## Exercise materials
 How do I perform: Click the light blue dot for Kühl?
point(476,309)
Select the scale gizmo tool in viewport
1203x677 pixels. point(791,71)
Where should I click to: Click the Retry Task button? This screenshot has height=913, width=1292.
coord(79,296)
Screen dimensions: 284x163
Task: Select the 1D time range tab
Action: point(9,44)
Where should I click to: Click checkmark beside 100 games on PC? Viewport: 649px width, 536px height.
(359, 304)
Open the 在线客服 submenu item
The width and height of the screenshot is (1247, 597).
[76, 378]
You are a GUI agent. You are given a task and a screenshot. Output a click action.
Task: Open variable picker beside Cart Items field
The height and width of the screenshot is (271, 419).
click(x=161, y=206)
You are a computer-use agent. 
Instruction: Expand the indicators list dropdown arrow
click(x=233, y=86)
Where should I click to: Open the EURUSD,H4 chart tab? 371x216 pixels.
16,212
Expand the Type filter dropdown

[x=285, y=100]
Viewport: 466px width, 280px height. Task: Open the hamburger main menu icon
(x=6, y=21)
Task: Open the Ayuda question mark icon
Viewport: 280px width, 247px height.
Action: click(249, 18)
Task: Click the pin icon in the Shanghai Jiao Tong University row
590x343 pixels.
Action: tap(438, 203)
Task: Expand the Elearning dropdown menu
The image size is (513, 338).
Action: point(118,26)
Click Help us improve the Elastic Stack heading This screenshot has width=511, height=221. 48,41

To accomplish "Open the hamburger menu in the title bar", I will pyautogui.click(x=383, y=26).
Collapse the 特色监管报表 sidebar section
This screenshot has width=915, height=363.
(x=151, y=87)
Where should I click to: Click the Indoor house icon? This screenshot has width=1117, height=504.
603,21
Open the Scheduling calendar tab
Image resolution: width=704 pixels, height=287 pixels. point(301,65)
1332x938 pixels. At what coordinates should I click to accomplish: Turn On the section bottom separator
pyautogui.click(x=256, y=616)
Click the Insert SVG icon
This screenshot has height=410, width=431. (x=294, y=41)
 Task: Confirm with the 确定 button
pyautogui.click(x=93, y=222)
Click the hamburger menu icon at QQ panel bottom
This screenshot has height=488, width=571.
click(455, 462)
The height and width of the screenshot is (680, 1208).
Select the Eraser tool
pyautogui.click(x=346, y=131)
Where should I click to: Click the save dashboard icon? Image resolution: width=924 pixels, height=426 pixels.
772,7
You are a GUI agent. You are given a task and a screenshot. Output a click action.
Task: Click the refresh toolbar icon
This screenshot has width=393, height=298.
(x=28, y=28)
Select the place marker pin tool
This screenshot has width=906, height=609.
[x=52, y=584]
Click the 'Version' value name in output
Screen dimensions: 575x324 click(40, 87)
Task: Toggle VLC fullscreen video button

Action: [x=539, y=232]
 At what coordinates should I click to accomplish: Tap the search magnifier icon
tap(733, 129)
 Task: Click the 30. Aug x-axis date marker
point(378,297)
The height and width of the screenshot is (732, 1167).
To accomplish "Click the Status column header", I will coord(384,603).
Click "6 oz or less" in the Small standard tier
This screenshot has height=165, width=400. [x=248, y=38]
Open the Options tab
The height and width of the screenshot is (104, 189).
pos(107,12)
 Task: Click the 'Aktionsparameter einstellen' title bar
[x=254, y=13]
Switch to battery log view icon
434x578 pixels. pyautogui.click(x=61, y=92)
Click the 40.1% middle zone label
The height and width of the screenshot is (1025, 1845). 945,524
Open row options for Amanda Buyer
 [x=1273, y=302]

## What to work on
Your reply should consist of all the records, set down exactly.

## Problem solution
 How do I perform: Click the light blue dot for Kühl?
point(476,309)
Select the scale gizmo tool in viewport
1203x677 pixels. point(791,71)
Where should I click to: Click the Retry Task button? This screenshot has height=913, width=1292.
coord(79,296)
Screen dimensions: 284x163
Task: Select the 1D time range tab
Action: point(9,44)
Where should I click to: Click checkmark beside 100 games on PC? Viewport: 649px width, 536px height.
(359, 304)
Open the 在线客服 submenu item
The width and height of the screenshot is (1247, 597).
[76, 378]
You are a GUI agent. You are given a task and a screenshot. Output a click action.
Task: Open variable picker beside Cart Items field
The height and width of the screenshot is (271, 419).
click(x=161, y=206)
You are a computer-use agent. 
Instruction: Expand the indicators list dropdown arrow
click(x=233, y=86)
Where should I click to: Open the EURUSD,H4 chart tab? 371x216 pixels.
16,212
Expand the Type filter dropdown

[x=285, y=100]
Viewport: 466px width, 280px height. Task: Open the hamburger main menu icon
(x=6, y=21)
Task: Open the Ayuda question mark icon
Viewport: 280px width, 247px height.
Action: click(249, 18)
Task: Click the pin icon in the Shanghai Jiao Tong University row
590x343 pixels.
Action: tap(438, 203)
Task: Expand the Elearning dropdown menu
The image size is (513, 338).
Action: point(118,26)
Click Help us improve the Elastic Stack heading This screenshot has width=511, height=221. 48,41

To accomplish "Open the hamburger menu in the title bar", I will pyautogui.click(x=383, y=26).
Collapse the 特色监管报表 sidebar section
This screenshot has width=915, height=363.
(x=151, y=87)
Where should I click to: Click the Indoor house icon? This screenshot has width=1117, height=504.
603,21
Open the Scheduling calendar tab
Image resolution: width=704 pixels, height=287 pixels. point(301,65)
1332x938 pixels. At what coordinates should I click to accomplish: Turn On the section bottom separator
pyautogui.click(x=256, y=616)
Click the Insert SVG icon
This screenshot has height=410, width=431. (x=294, y=41)
 Task: Confirm with the 确定 button
pyautogui.click(x=93, y=222)
Click the hamburger menu icon at QQ panel bottom
This screenshot has height=488, width=571.
click(455, 462)
The height and width of the screenshot is (680, 1208).
Select the Eraser tool
pyautogui.click(x=346, y=131)
Where should I click to: Click the save dashboard icon? Image resolution: width=924 pixels, height=426 pixels.
772,7
You are a GUI agent. You are given a task and a screenshot. Output a click action.
Task: Click the refresh toolbar icon
This screenshot has width=393, height=298.
(x=28, y=28)
Select the place marker pin tool
This screenshot has width=906, height=609.
[x=52, y=584]
Click the 'Version' value name in output
Screen dimensions: 575x324 click(40, 87)
Task: Toggle VLC fullscreen video button

Action: [x=539, y=232]
 At what coordinates should I click to accomplish: Tap the search magnifier icon
tap(733, 129)
 Task: Click the 30. Aug x-axis date marker
point(378,297)
The height and width of the screenshot is (732, 1167).
To accomplish "Click the Status column header", I will coord(384,603).
Click "6 oz or less" in the Small standard tier
This screenshot has height=165, width=400. [x=248, y=38]
Open the Options tab
The height and width of the screenshot is (104, 189).
pos(107,12)
 Task: Click the 'Aktionsparameter einstellen' title bar
[x=254, y=13]
Switch to battery log view icon
434x578 pixels. pyautogui.click(x=61, y=92)
Click the 40.1% middle zone label
The height and width of the screenshot is (1025, 1845). 945,524
Open row options for Amanda Buyer
 [x=1273, y=302]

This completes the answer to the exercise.